Gifu Prefecture Yuuki Heart Net – Former Chairman Katsumi Nakajima

Interview from 2011

Katsumi Nakajima, the former chairman of Yuuki Heart Net, the parent organisation of the Shirakawa Town Organic Village Development Council in Gifu Prefecture, has been practising organic farming for many years and is a leader of the council. About 30 farmers who grow rice, soybeans, vegetables, etc. are members of this council, and they continue to actively participate in activities such as holding regular workshops. In Mr. Nakajima’s 17 acres rice field, a thick layer of powdery soil covers the soil, suppressing weeds and successfully implementing labour-saving organic rice farming that does not require weeding. The microbial performance index is over 1.4 million, the highest in Japan. We asked Mr. Nakajima about the farming methods and other topics.

Q. What did you think when you saw the results of the BIOTREX analysis?

The state of the soil biology was shown numerically, and I knew that what I had done was undeniable. So far, I have not been able to persuade others to say verbally, “This is good soil”. In the future I hope to be able to explain the condition of the soil to other people using numbers.

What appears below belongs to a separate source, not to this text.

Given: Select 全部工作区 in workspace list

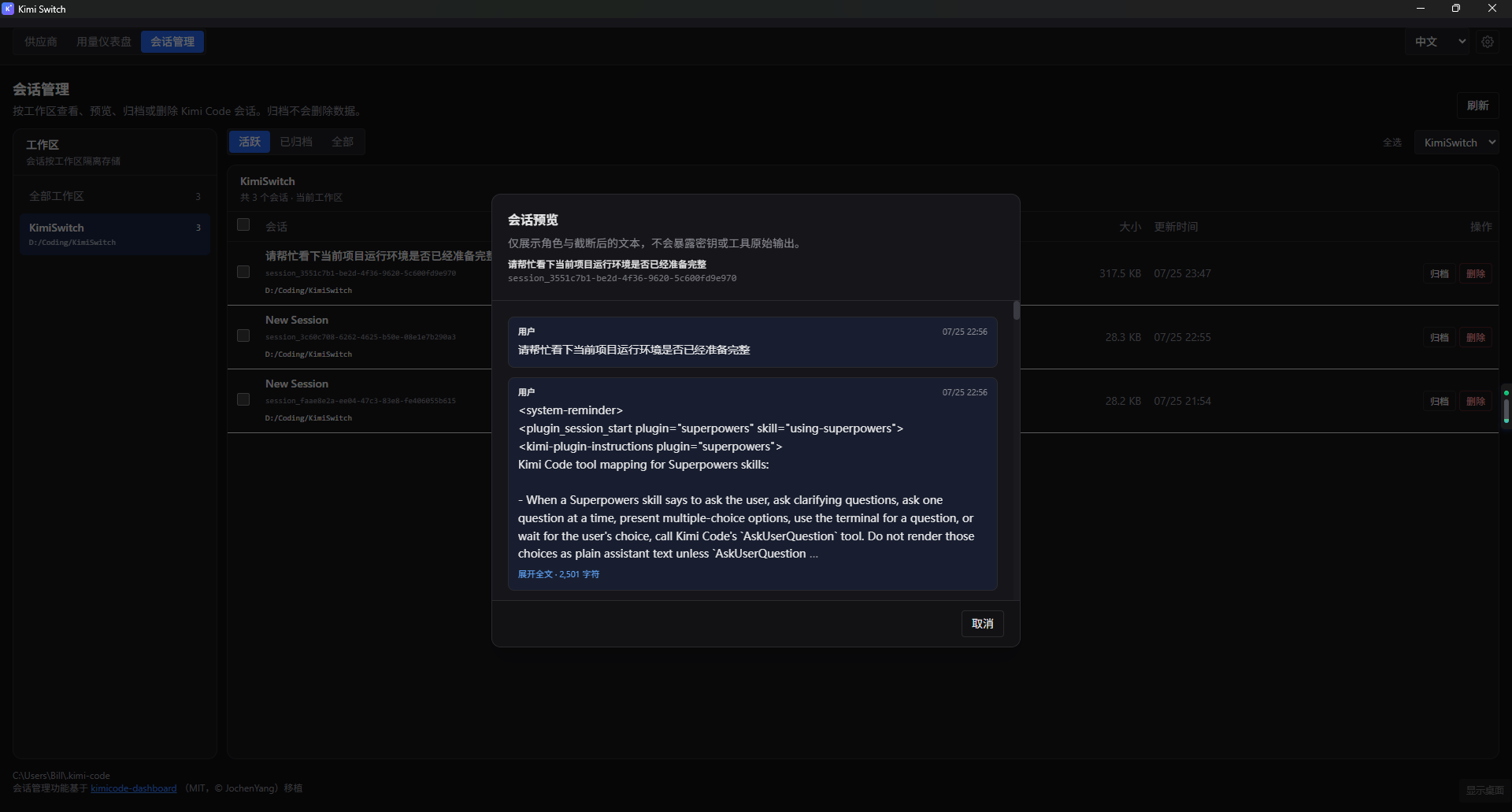Looking at the screenshot, I should click(115, 196).
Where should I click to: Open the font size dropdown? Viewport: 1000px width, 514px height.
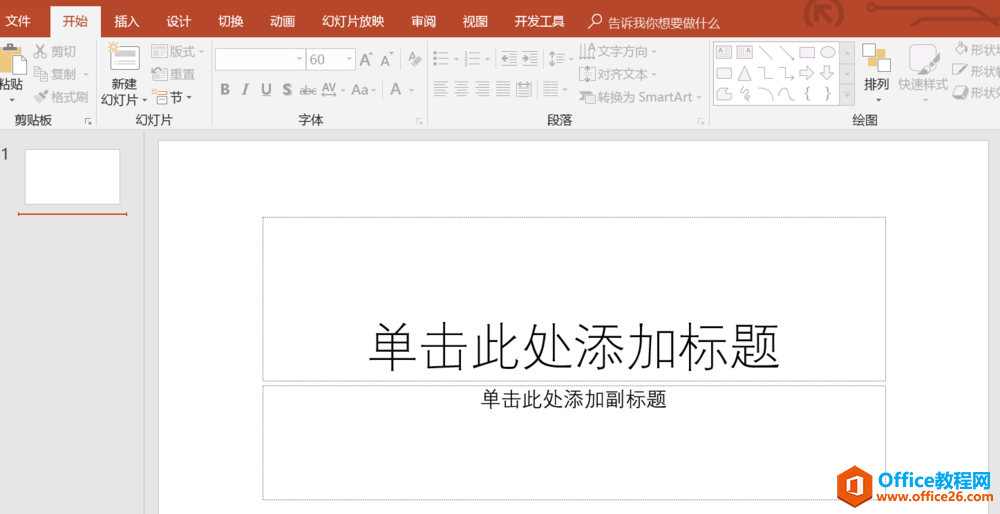pyautogui.click(x=349, y=60)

A plate with analysis result of Mr. Katsumi Nakajima’s paddy rice field. Microbial performance index value is 1,430,264.

Q. Please tell me about the cultivation method you are practising.

Until three years ago, I added wheat bran every year. After the rice is planted, earthworm and microorganisms break down the organic matter, creating a thick layer and deepening the soil. Because the seeds are heavy, they sink to the bottom, and the muddy layer blocks the sunlight, so weeds cannot grow. In other words, almost no work is required from planting to harvesting.

Q. So you were able to implement labour-saving organic rice farming?

That’s right. Actually, I was looking for a low-labour method of rice cultivation other than duck-rice farming. I started to reduce pesticides in 1989, and I did duck-rice farming for about five years from 1996.

However, I realised that there was a problem with biodiversity because the ducks were eating the living things in the rice field, and I changed to the current method in 2002. As I searched, I think I finally found a way to do it. It is ideal to put rice straw and rice bran back into the rice field and make it a complete circular agriculture.

Muddy layer that suppresses weeds.

Q. What is the reaction of consumers and people around you?

We are famous for the delicious taste of our rice. The umami flavour is particularly noticeable in brown rice. The rice field is also home to a variety of living organisms, including frogs.   I think the living things in the rice field, including micro-organisms, make this “delicious rice”. The rice yields about 360 to 420 kg per 10 acres, but because of its superior taste, it sells for more than twice the price of conventionally grown rice.

Paddy fields full of tadpoles.

Fields are surrounded by mountains. Irrigation ponds make winter-fed rice fields possible.

Q. Please tell us about your plans, including the use of BIOTREX analysis.

Weeding in organic rice farming is difficult and has not yet become popular. Anyone can practice labour-saving organic rice farming by using organic rice farming methods based on the technology of private rice research institutes. I hope this farming method will spread throughout the country.
Thanks to your support we have been able to achieve a certain level of microbial activity and diversity in the soil. I would like to continue to do regular tests to confirm what I have done and if the level drops, I would like to use it to check where the problem is.